“A crise política no Brasil se agudizou com o vazamento, na semana passada, da conversa de Joesley Batista, dono do frigorífico JBS, com o presidente Michel Temer (PMDB). Na gravação feita pelo empresário e vazada pela mídia, Temer dá aval para a compra do silêncio do ex-presidente da Câmara, o deputado cassado Eduardo Cunha (PMDB-RJ). O Brasil está, simplesmente, parado, atônito diante da avalanche de acusações.

Diante dessas denúncias, partidos de oposição – PT, PCdoB, PSOL, PDT, Rede, PSB, além de parlamentares de partidos como PTB e PHS, protocolaram na Câmara pedido de impeachment de Temer por crime de responsabilidade.

Na contramão dos fatos, o presidente Temer, em dois pronunciamentos à Nação, numa desfaçatez inacreditável, tenta contestar elementos óbvios. O presidente busca, numa atitude até desesperada, criar uma nova versão, uma interpretação própria para as denúncias, desacreditando o acusador e atacando o PT.
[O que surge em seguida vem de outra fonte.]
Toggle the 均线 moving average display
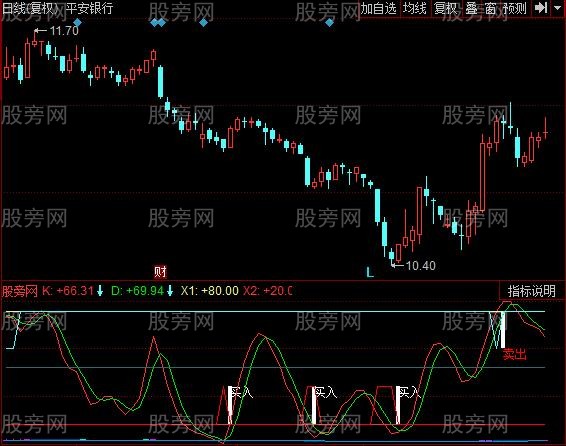The width and height of the screenshot is (566, 446). [x=414, y=8]
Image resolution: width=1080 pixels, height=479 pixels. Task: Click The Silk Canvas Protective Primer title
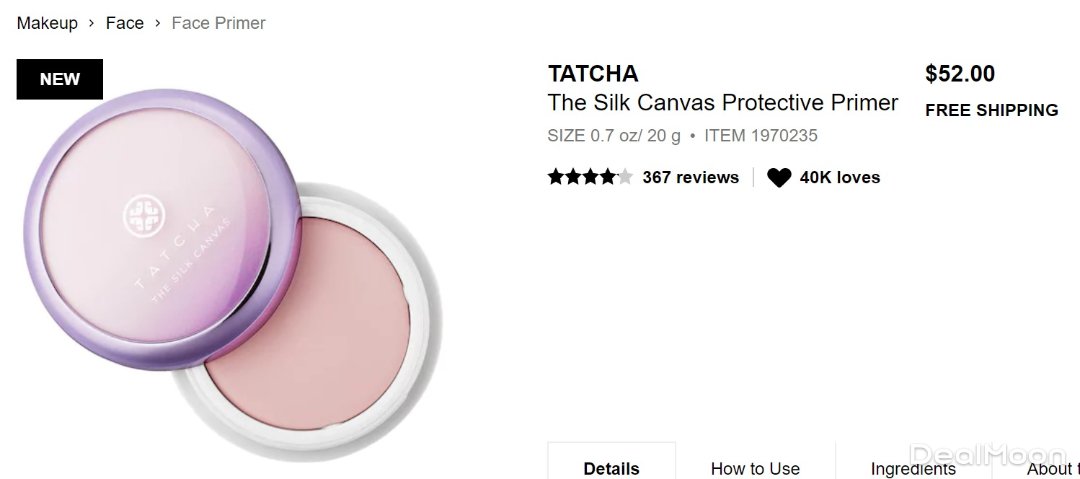point(723,103)
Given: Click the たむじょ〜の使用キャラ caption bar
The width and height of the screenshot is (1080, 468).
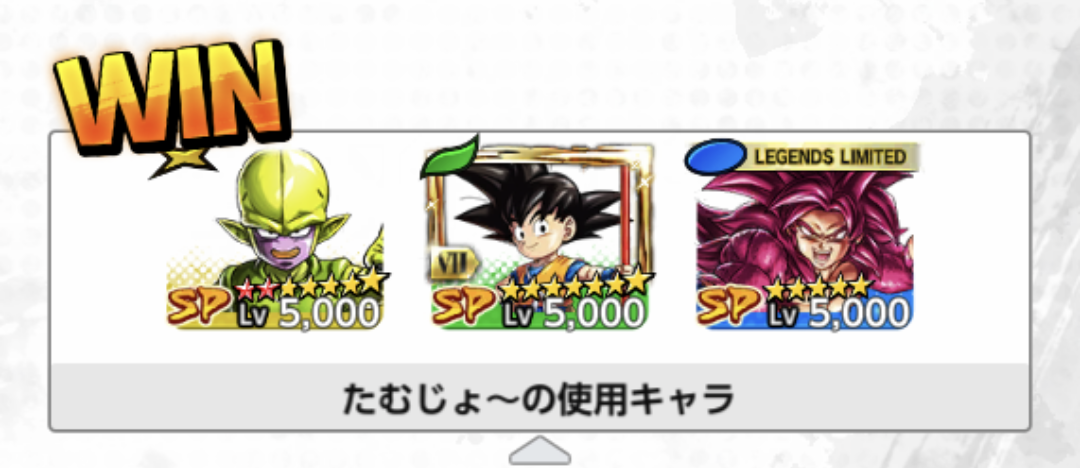Looking at the screenshot, I should [539, 398].
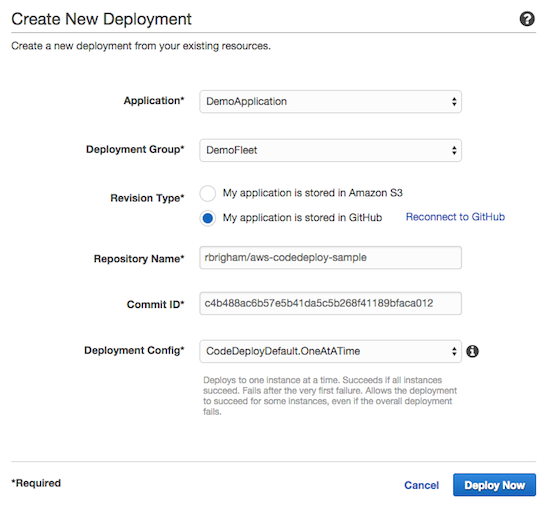
Task: Open the DemoFleet deployment group dropdown
Action: coord(330,150)
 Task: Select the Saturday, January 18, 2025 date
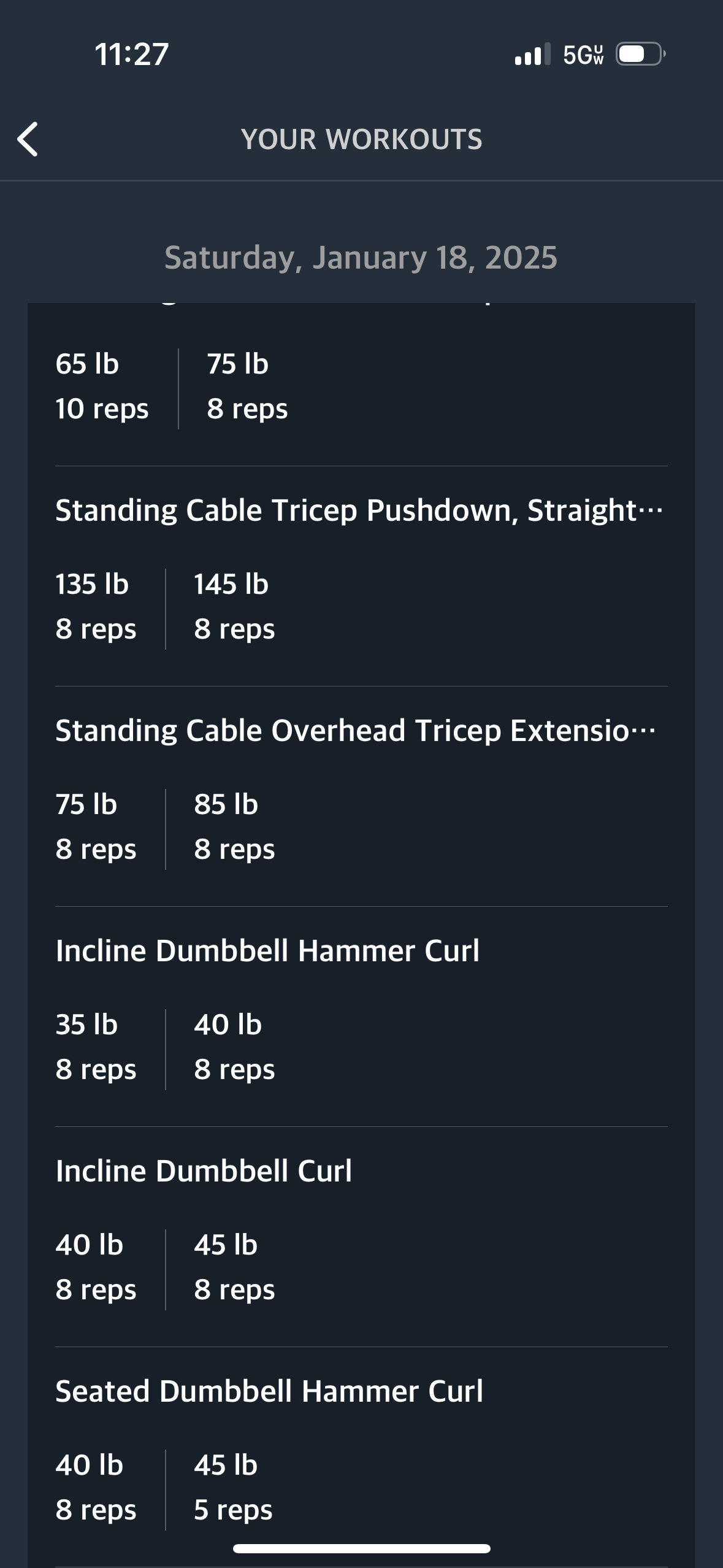(361, 257)
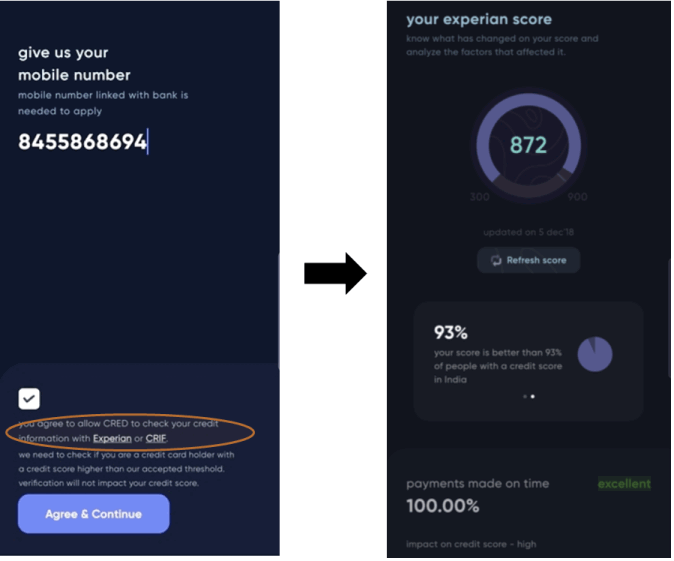Open the Experian link
This screenshot has height=561, width=674.
click(x=112, y=438)
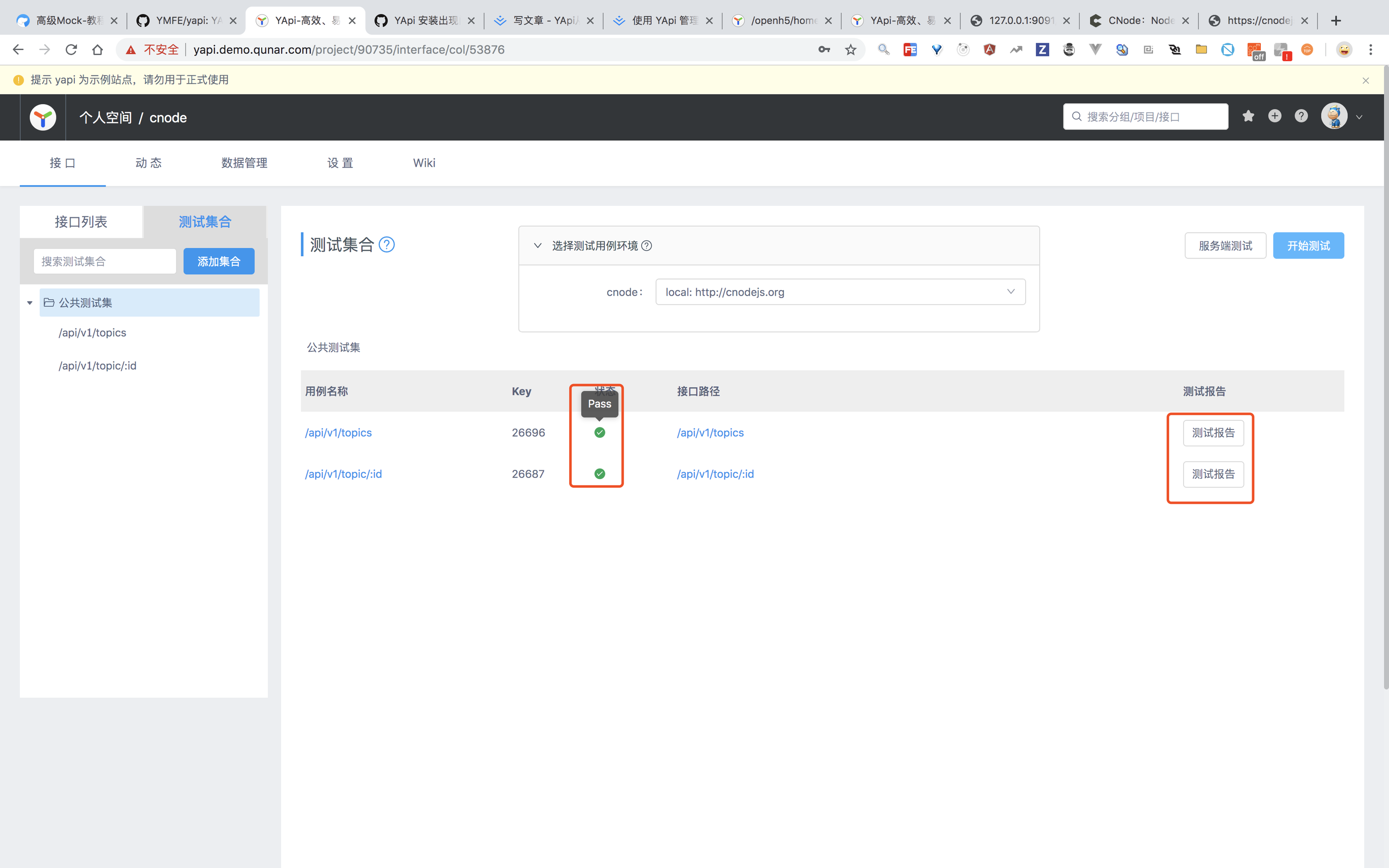Click the help icon beside 测试集合 title

387,245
Retirada de direitos – Esse governo golpista e antipopular, que executa um plano antinacional, não tem mais condições de governar diante de denúncias gravíssimas e por ser controlado por uma quadrilha que tomou de assalto o Palácio do Planalto. Essa quadrilha está executando um programa econômico que aumenta a exploração do povo e retira direitos sociais, trabalhistas e previdenciários duramente conquistados.

O governo Temer quer impor uma agenda de retrocessos que está levando o Brasil ao fundo do poço naeconomia e na área social. Entrega riquezas nacionais e coloca em risco nossa soberania para agradar a elite brasileira e o mercado financeiro. A renúncia do presidente seria um ato de grandeza política e de amor ao Brasil. A cada dia que permanece de forma ilegítima no Palácio, já que seu plano de governo não foi referendado pelas urnas, ele faz o País sangrar e aprofunda ainda mais a crise política e econômica.

Turbulência – Não podemos permitir que o País em um clima de turbulência e sob comando de um presidente denunciado por indícios de obstrução da Justiça, corrupção e organização de quadrilha pelo Supremo Tribunal Federal. A única saída para Temer e para o Brasil é sua renúncia imediata e a convocação de eleições diretas já. Isso devolverá ao País a legalidade democrática e permitirá que se retome o crescimento econômico.

Mas para que os brasileiros possam votar de forma direta é fundamental que Congresso aprecie com agilidade a Proposta de Emenda à Constituição  227/16, de autoria do deputado Miro Teixeira (Rede-RJ), que permite eleições diretas no caso de vacância da Presidência da República. Isso porque hoje a Constituição Federal diz, no artigo 81, que em caso de vacância de Presidente e Vice-presidente da República, a eleição se dará na modalidade indireta, caso a dupla vacância ocorra nos últimos dois anos do período presidencial. Mas o tsunami político vivido não permite e nem dá legitimidade a uma eleição indireta pelo Congresso.

Convocar eleição agora vai permitir que cada brasileiro possa definir quem quer governando o País. Por isso, a importância de alterar a Constituição. Um passo importante para garantir a estabilidade política e impedir uma convulsão social. Essa mudança está sendo ratificada pelo povo nas ruas. O volume das manifestações do último domingo revela a indignação da população e exigência de eleições diretas.

Não existe solução para crise econômica, social e política vivida hoje pelo País que não seja pela democracia. O PT e partidos de oposição seguirão firmes no seu papel democrático de preservar as instituições e de exigir eleições Diretas Já para que o povo possa decidir nas urnas quem deve governar o País.

O povo ocupando as ruas e pedindo eleições diretas já vai ajudar, seguramente, a definir a saída mais democrática para a crise que os golpistas instalaram em nosso país.”

Carlos Zarattini é líder do PT na Câmara dos Deputados.